Start of RECORDS FOR THIS EXERCISE

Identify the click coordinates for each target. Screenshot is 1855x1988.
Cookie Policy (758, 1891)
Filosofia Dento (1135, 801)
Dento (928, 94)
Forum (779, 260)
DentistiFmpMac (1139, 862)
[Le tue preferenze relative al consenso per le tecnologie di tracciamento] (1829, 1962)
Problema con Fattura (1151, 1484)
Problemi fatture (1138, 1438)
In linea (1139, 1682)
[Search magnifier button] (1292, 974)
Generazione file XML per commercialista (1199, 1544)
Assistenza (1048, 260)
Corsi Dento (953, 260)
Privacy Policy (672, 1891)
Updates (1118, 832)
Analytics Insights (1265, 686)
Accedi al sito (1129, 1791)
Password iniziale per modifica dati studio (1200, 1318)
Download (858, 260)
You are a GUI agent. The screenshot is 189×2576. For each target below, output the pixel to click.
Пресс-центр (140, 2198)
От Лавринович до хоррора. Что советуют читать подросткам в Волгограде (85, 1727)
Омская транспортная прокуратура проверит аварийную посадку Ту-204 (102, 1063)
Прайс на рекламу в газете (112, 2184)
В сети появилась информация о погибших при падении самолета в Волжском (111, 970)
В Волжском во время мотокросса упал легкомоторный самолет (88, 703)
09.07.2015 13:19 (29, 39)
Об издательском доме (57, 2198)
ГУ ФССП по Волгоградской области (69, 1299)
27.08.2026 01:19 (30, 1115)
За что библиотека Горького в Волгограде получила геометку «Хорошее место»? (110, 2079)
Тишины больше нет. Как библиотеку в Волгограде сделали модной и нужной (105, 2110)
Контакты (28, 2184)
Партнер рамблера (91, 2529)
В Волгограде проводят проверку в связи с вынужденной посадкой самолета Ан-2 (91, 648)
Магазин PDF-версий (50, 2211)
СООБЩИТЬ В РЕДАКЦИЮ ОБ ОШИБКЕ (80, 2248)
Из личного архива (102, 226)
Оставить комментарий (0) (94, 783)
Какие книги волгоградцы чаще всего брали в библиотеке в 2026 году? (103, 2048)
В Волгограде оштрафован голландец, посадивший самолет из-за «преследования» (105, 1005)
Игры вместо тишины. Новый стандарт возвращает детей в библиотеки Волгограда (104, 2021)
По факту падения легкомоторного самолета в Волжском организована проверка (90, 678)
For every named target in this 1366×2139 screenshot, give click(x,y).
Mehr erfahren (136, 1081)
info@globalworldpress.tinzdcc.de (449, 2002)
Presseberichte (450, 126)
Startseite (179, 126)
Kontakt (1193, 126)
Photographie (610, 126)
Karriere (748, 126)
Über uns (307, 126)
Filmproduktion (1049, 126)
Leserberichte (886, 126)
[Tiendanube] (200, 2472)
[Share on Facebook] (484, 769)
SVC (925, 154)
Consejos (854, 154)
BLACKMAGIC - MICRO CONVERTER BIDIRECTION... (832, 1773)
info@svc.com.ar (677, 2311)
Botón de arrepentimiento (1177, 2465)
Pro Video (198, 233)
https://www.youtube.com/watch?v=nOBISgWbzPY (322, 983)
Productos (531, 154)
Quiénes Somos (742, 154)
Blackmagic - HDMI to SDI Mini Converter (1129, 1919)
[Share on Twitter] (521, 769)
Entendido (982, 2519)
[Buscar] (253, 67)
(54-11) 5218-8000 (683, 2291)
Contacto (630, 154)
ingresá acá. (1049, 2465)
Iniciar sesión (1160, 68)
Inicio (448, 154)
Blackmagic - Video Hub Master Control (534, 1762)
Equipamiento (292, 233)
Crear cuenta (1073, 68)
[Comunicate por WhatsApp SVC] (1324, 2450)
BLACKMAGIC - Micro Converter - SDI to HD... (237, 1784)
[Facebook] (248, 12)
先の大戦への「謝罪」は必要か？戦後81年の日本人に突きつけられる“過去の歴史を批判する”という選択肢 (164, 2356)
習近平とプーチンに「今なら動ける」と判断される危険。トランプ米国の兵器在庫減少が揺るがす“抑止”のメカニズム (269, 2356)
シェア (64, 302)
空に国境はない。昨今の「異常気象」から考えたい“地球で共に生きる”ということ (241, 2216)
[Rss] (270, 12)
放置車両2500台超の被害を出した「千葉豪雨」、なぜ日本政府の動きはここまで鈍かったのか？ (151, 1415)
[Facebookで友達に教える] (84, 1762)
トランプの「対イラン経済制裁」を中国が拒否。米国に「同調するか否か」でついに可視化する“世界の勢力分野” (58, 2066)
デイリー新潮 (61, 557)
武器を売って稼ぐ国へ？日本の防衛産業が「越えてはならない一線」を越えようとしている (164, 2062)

End of RECORDS FOR THIS EXERCISE

TASK DIRECTIONS
All records above are to be returned exactly as given.

RESULT FOR THIS EXERCISE
Identify the click coordinates for each target. Screenshot is 1855x1988.
Cookie Policy (758, 1891)
Filosofia Dento (1135, 801)
Dento (928, 94)
Forum (779, 260)
DentistiFmpMac (1139, 862)
[Le tue preferenze relative al consenso per le tecnologie di tracciamento] (1829, 1962)
Problema con Fattura (1151, 1484)
Problemi fatture (1138, 1438)
In linea (1139, 1682)
[Search magnifier button] (1292, 974)
Generazione file XML per commercialista (1199, 1544)
Assistenza (1048, 260)
Corsi Dento (953, 260)
Privacy Policy (672, 1891)
Updates (1118, 832)
Analytics Insights (1265, 686)
Accedi al sito (1129, 1791)
Password iniziale per modifica dati studio (1200, 1318)
Download (858, 260)
You are a GUI agent. The screenshot is 189×2576. For each target below, output the pixel to click.
Пресс-центр (140, 2198)
От Лавринович до хоррора. Что советуют читать подросткам в Волгограде (85, 1727)
Омская транспортная прокуратура проверит аварийную посадку Ту-204 (102, 1063)
Прайс на рекламу в газете (112, 2184)
В сети появилась информация о погибших при падении самолета в Волжском (111, 970)
В Волжском во время мотокросса упал легкомоторный самолет (88, 703)
09.07.2015 13:19 (29, 39)
Об издательском доме (57, 2198)
ГУ ФССП по Волгоградской области (69, 1299)
27.08.2026 01:19 (30, 1115)
За что библиотека Горького в Волгограде получила геометку «Хорошее место»? (110, 2079)
Тишины больше нет. Как библиотеку в Волгограде сделали модной и нужной (105, 2110)
Контакты (28, 2184)
Партнер рамблера (91, 2529)
В Волгограде проводят проверку в связи с вынужденной посадкой самолета Ан-2 (91, 648)
Магазин PDF-версий (50, 2211)
СООБЩИТЬ В РЕДАКЦИЮ ОБ ОШИБКЕ (80, 2248)
Из личного архива (102, 226)
Оставить комментарий (0) (94, 783)
Какие книги волгоградцы чаще всего брали в библиотеке в 2026 году? (103, 2048)
В Волгограде оштрафован голландец, посадивший самолет из-за «преследования» (105, 1005)
Игры вместо тишины. Новый стандарт возвращает детей в библиотеки Волгограда (104, 2021)
По факту падения легкомоторного самолета в Волжском организована проверка (90, 678)
For every named target in this 1366×2139 screenshot, give click(x,y).
Mehr erfahren (136, 1081)
info@globalworldpress.tinzdcc.de (449, 2002)
Presseberichte (450, 126)
Startseite (179, 126)
Kontakt (1193, 126)
Photographie (610, 126)
Karriere (748, 126)
Über uns (307, 126)
Filmproduktion (1049, 126)
Leserberichte (886, 126)
[Tiendanube] (200, 2472)
[Share on Facebook] (484, 769)
SVC (925, 154)
Consejos (854, 154)
BLACKMAGIC - MICRO CONVERTER BIDIRECTION... (832, 1773)
info@svc.com.ar (677, 2311)
Botón de arrepentimiento (1177, 2465)
Pro Video (198, 233)
https://www.youtube.com/watch?v=nOBISgWbzPY (322, 983)
Productos (531, 154)
Quiénes Somos (742, 154)
Blackmagic - HDMI to SDI Mini Converter (1129, 1919)
[Share on Twitter] (521, 769)
Entendido (982, 2519)
[Buscar] (253, 67)
(54-11) 5218-8000 (683, 2291)
Contacto (630, 154)
ingresá acá. (1049, 2465)
Iniciar sesión (1160, 68)
Inicio (448, 154)
Blackmagic - Video Hub Master Control (534, 1762)
Equipamiento (292, 233)
Crear cuenta (1073, 68)
[Comunicate por WhatsApp SVC] (1324, 2450)
BLACKMAGIC - Micro Converter - SDI to HD... (237, 1784)
[Facebook] (248, 12)
先の大戦への「謝罪」は必要か？戦後81年の日本人に突きつけられる“過去の歴史を批判する”という選択肢 (164, 2356)
習近平とプーチンに「今なら動ける」と判断される危険。トランプ米国の兵器在庫減少が揺るがす“抑止”のメカニズム (269, 2356)
シェア (64, 302)
空に国境はない。昨今の「異常気象」から考えたい“地球で共に生きる”ということ (241, 2216)
[Rss] (270, 12)
放置車両2500台超の被害を出した「千葉豪雨」、なぜ日本政府の動きはここまで鈍かったのか？ (151, 1415)
[Facebookで友達に教える] (84, 1762)
トランプの「対イラン経済制裁」を中国が拒否。米国に「同調するか否か」でついに可視化する“世界の勢力分野” (58, 2066)
デイリー新潮 (61, 557)
武器を売って稼ぐ国へ？日本の防衛産業が「越えてはならない一線」を越えようとしている (164, 2062)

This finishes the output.